Dia harus menjaga Farid yang tidak bisa tidur semalaman karena Suripto (38), suaminya, sibuk membantu mengevakuasi warga. Suripto yang bekerja sebagai buruh cangkul sawah itu adalah ketua rukun tetangga di desanya.
”Kami belum mendapat bantuan makanan. Pagi tadi baru mendapat roti. Mau masak tidak bisa karena beras 1 kilogram (kg) kami pun hanyut terbawa banjir,” kata Mastikah.

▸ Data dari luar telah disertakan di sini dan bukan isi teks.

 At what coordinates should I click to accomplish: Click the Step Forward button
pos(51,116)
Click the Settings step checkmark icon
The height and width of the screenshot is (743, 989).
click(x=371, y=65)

Meski hanya 1 kg, beras itu sangat berarti bagi Mastikah. Beras itu sangat dibutuhkan ketika mereka berada dalam pengungsian. Suaminya membeli beras seharga Rp 6.500 per kg itu dari hasil mencangkul dengan upah Rp 20.000 per hari.
Tak jauh dari mereka, Masripah (45) tengah menunggu suaminya yang sedang menyelamatkan dua karung gabah kering panen yang masih tersimpan di rumah. Gabah siap jual itu juga sangat berarti bagi Masripah dan keluarganya. Tanpa gabah itu, dia tidak dapat makan atau mendapatkan uang.

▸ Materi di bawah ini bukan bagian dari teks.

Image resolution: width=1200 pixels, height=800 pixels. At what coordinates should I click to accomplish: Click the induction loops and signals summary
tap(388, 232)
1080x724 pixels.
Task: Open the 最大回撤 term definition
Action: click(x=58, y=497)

”Tidak hanya rumah dan harta benda yang terendam air, benih padi yang baru saya tanam juga pasti rusak dan harus diganti. Padahal, modal untuk menanam padi itu Rp 2,5 juta,” kata Masripah, petani pemilik sawah seluas 1.300 meter persegi itu.

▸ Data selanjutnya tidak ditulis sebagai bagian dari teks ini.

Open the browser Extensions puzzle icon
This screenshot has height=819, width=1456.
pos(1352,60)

Banjir akibat luapan Sungai Wulan menjadi langganan warga yang tinggal tak jauh dari tanggul sungai yang membatasi Kabupaten Demak dan Kudus. Selasa (9/4) sekitar pukul 20.30, tanggul Sungai Wulan di Desa Mijen jebol sepanjang 50 meter.
Jalan Raya Jepara-Demak melalui Kecamatan Mijen putus karena tergenang banjir sedalam 1 meter dan sepanjang 500 meter. Banjir juga menggenangi persawahan dan permukiman warga di empat desa sehingga 2.174 warga mengungsi, termasuk Mastikah dan Masripah.
Banjir Sungai Wulan adalah dampak dari banjir Sungai Lusi dan Serang di Kabupaten Grobogan, Jateng, yang berhulu di Pegunungan Kendeng Utara dan Pegunungan Grobogan bagian selatan. Balai Pengelola Sumber Daya Air Serang Lusi Juwana (BPSDA Seluna) mencatat, pada Rabu pagi, debit air sungai itu mencapai titik tertinggi, 1.000 liter per detik.